Donald Harvey, a health care worker called the Angel of Death by the news media after he killed dozens of hospital patients under his care in the 1970s and '80s, died Thursday after he was attacked in his prison cell in Ohio.

Harvey was serving multiple life sentences at a prison in Toledo when he was attacked in his cell on Tuesday afternoon - he died two days later.

State Highway Patrol spokesman Lt. Robert Sellers said Friday that no charges have been filed yet and investigators are continuing to interview witnesses.

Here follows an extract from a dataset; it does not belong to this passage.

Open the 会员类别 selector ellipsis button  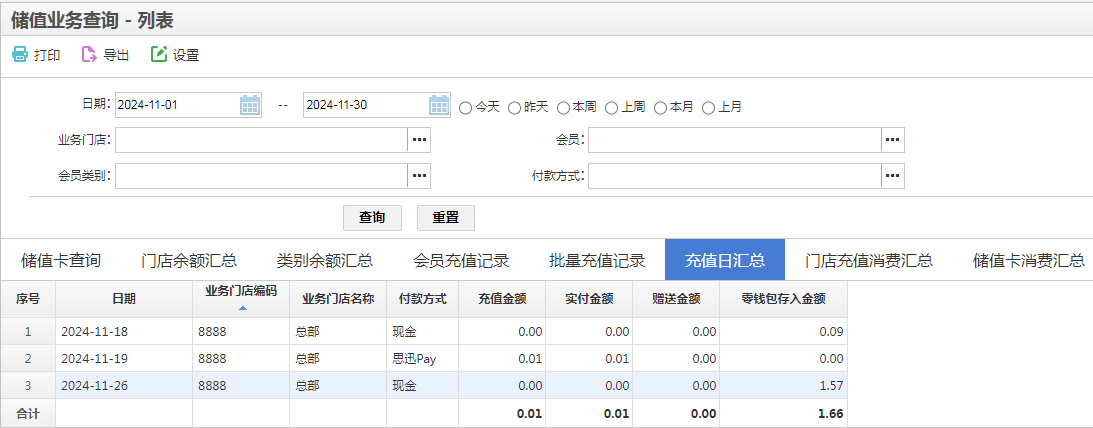(419, 176)
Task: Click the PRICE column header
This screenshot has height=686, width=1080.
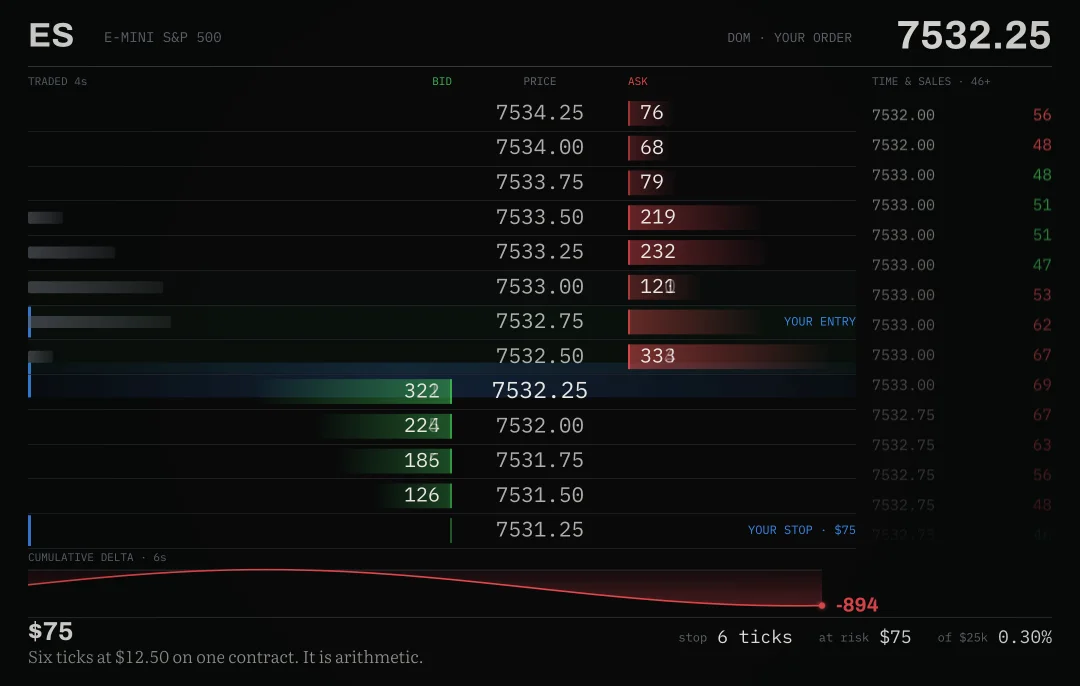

Twenty-one of the people Harvey killed were patients at the former Drake Memorial Hospital in Cincinnati, where he worked from 1986 to 1987.

Many of Harvey's victims were elderly and infirm patients at hospitals in Cincinnati and London, Kentucky, where he worked as a nurse's aide, while others were ex-lovers and acquaintances, according to court records.

Harvey, who was 64, was serving 15 life sentences after agreeing to a plea deal in 1987 to avoid the death penalty.

Arthur Ney Jr., Former Hamilton County prosecutor, who prosecuted the cases in Cincinnati, said he did not think Harvey was a mercy killer.

It will probably never be known how many people Harvey killed.

He is believed to have killed as many as 87 people during his 18-year murder spree.

The ghoulishness of his killings - which he described as an act of benevolence and mercy that he provided to the sick and old people - drew global attention.

After calling in sick on the day of his scheduled test, Harvey was brought in by police for questioning and "confessed to having put cyanide in John Powell's G-tube", the report says.

FILE - In this November 2, 1987, file photo, convicted killer Donald Harvey, center, is led back to jail by Laurel County, Ky., Sheriff Floyd Brummett, left, and an unidentified deputy after pleading guilty to eight murder charges and one voluntary manslaughter charge in London, Ky.

He used arsenic and cyanide to poison a lot of them, often slipping it into food. "He killed because he liked to kill".

The authorities first learned of his killing spree nearly by accident when a doctor performing an autopsy on a recently deceased patient, John Powell, detected the telltale scent of cyanide in his stomach cavity. Others died when he let their oxygen tanks run out.

But numerous killings involved his favourite poisons, arsenic and cyanide, which he would administer in food, using injections, or through an IV. He had been hospitalized after a motorcycle accident.

His first parole hearing was due in 2043.

However, former OH prosecutor Arthur Ney Jr. told the court in 1987, "He killed because he liked to kill", according to the New York Times.